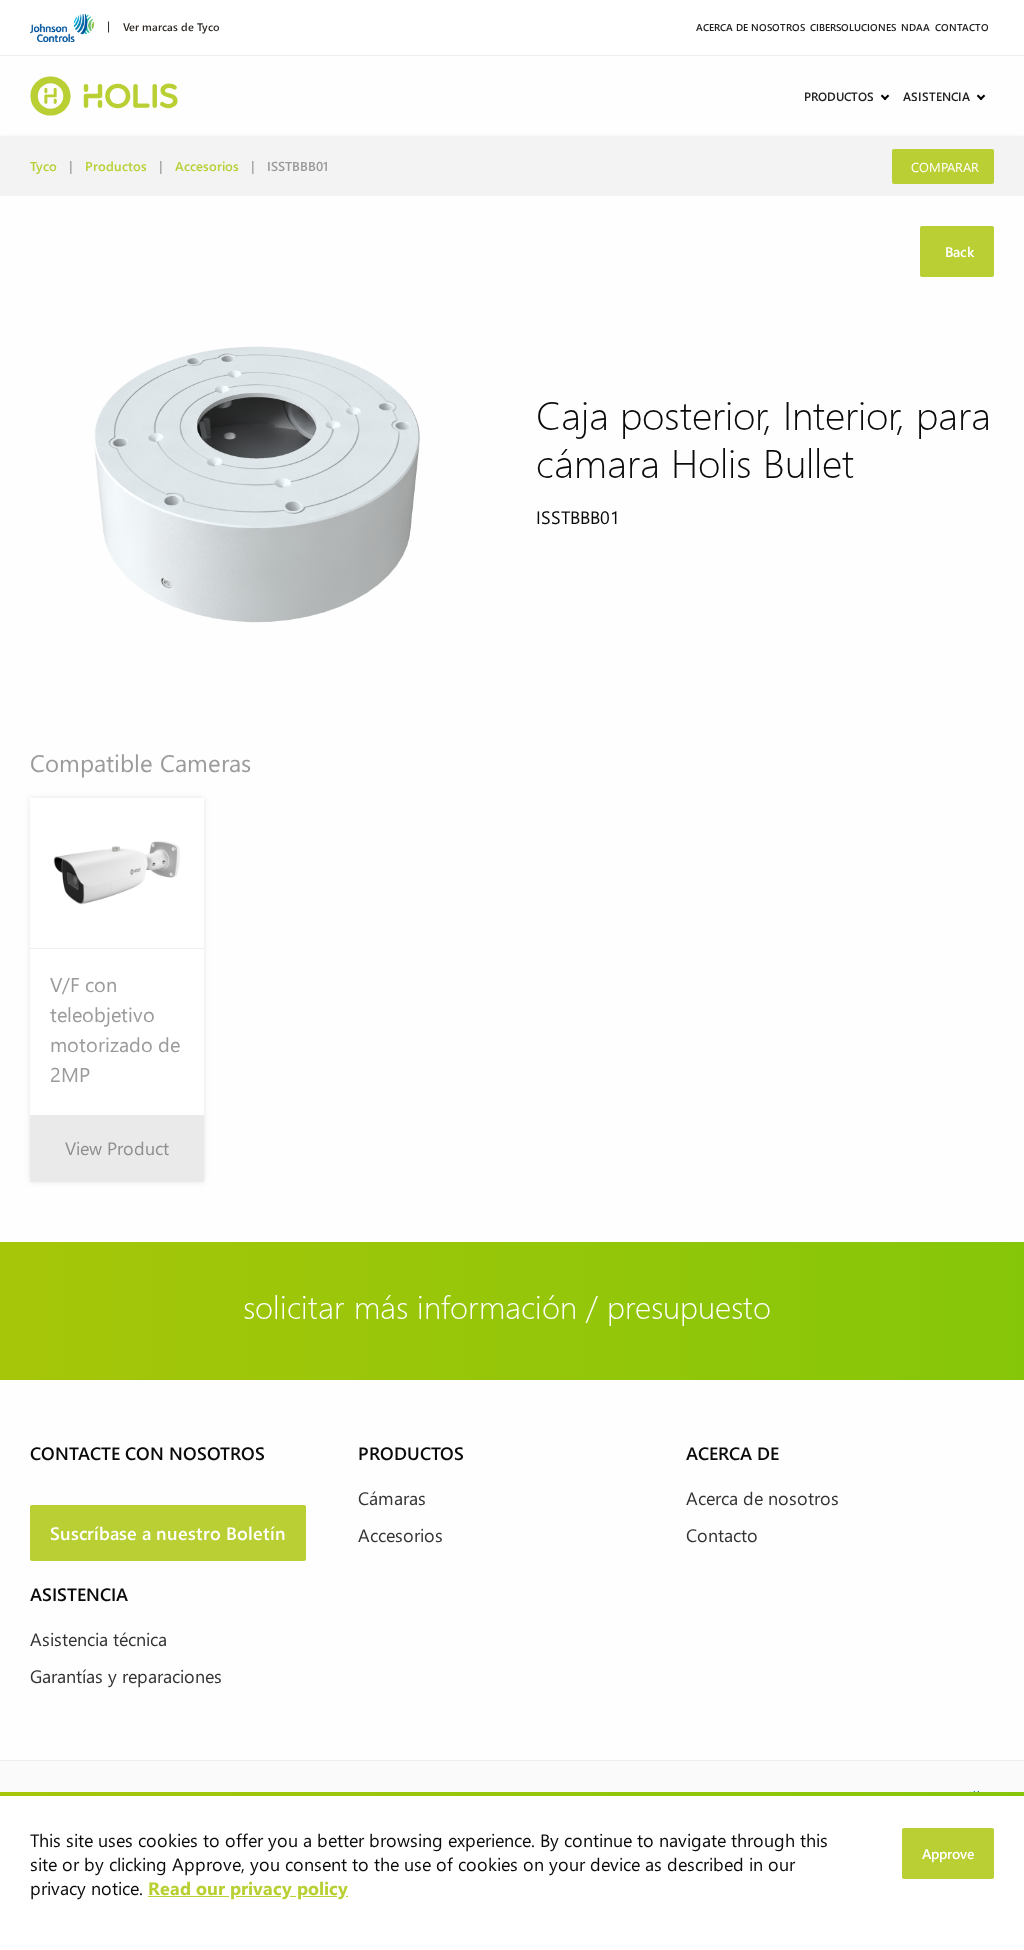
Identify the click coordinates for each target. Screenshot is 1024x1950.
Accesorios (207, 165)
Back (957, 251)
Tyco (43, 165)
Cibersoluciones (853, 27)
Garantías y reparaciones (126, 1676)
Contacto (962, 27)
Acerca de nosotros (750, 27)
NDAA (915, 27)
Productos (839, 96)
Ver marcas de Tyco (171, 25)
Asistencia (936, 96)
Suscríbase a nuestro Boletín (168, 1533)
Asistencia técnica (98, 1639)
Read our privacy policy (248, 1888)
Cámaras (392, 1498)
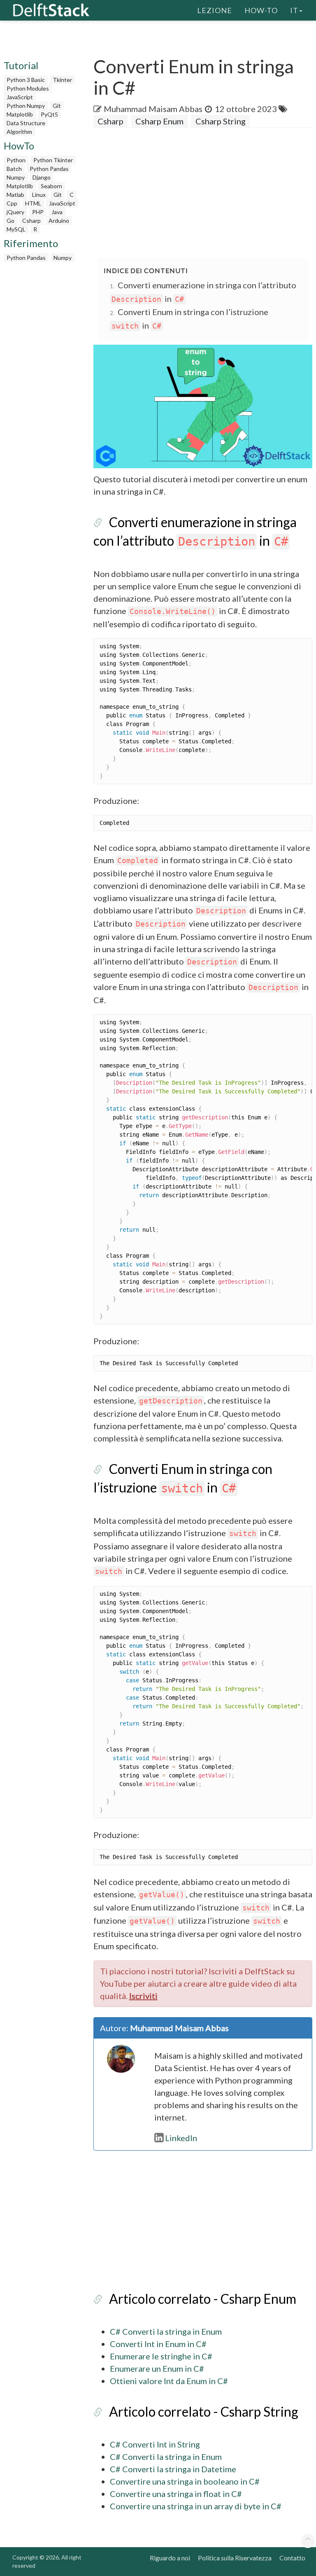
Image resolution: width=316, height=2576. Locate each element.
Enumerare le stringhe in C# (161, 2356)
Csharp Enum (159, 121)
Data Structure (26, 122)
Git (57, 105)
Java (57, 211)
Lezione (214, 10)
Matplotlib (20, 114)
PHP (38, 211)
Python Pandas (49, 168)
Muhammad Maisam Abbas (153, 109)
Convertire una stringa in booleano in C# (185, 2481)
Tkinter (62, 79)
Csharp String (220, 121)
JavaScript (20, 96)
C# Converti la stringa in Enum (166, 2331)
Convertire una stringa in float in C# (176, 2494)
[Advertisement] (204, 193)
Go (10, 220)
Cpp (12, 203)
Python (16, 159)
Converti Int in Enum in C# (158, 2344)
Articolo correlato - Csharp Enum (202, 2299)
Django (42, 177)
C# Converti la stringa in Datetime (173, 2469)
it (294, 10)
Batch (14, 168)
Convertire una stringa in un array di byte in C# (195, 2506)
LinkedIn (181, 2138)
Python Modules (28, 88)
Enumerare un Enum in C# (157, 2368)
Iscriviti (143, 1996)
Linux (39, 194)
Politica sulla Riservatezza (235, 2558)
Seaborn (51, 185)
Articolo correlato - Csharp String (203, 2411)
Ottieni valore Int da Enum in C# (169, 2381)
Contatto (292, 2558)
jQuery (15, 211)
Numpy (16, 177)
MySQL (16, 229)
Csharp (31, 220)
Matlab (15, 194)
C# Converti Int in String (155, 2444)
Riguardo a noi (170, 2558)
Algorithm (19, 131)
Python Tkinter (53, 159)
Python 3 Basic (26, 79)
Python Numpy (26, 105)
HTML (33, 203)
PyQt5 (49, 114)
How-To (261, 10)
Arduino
════════
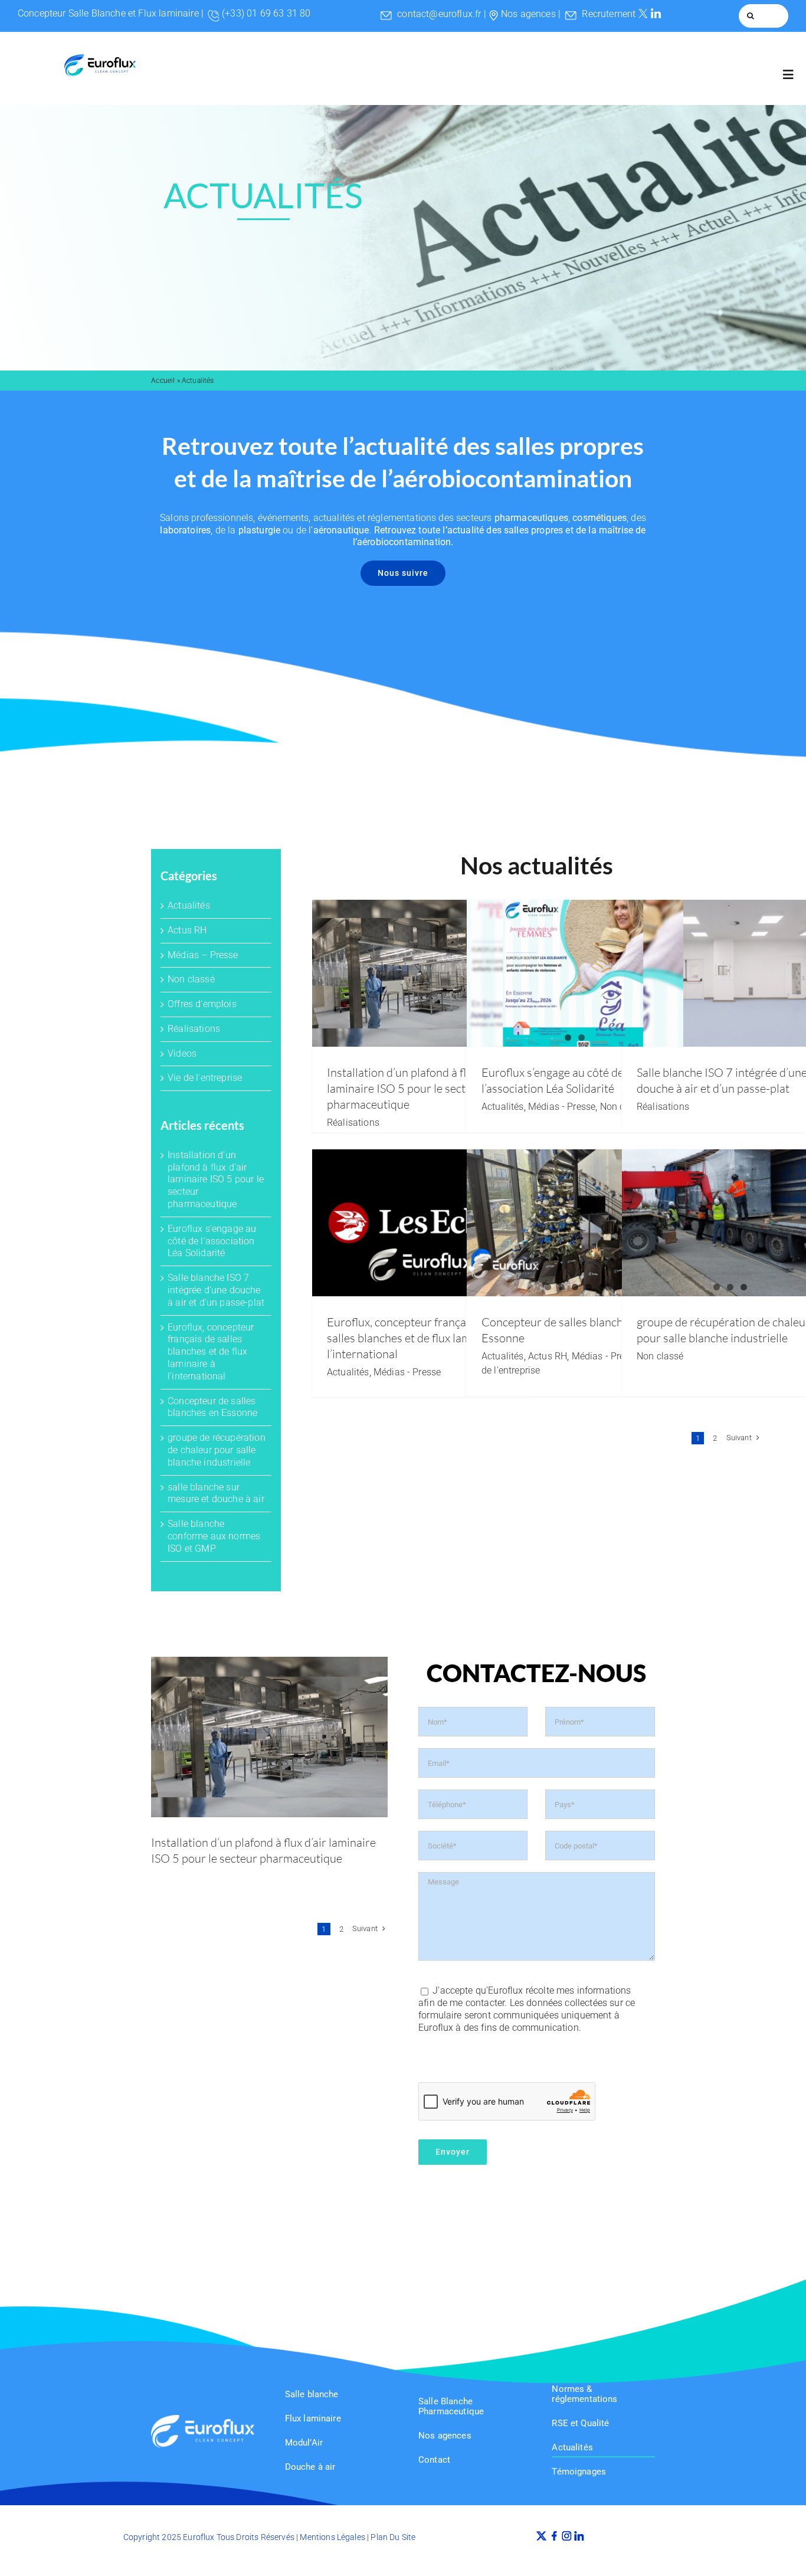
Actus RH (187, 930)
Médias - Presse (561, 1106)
════════
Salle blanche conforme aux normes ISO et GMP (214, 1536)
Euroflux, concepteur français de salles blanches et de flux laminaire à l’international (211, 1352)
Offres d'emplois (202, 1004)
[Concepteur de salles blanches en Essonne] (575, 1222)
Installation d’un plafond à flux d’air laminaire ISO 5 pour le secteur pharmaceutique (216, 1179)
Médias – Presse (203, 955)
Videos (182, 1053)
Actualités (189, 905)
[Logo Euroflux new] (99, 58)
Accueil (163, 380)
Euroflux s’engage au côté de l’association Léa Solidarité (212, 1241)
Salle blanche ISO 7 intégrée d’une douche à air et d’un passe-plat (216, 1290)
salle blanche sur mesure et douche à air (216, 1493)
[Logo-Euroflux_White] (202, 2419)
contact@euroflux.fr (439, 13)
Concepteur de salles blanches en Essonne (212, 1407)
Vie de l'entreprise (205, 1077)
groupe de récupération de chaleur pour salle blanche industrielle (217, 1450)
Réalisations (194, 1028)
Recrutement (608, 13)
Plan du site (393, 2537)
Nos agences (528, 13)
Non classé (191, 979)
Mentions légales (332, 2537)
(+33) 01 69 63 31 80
════════
## [Your objective]
In the lines above, spot each one that contains the word "Python" and copy it.

## [Solution for this problem]
Python Pandas (49, 168)
Python (16, 159)
Python Modules (28, 88)
Python Tkinter (53, 159)
Python 3 Basic (26, 79)
Python Numpy (26, 105)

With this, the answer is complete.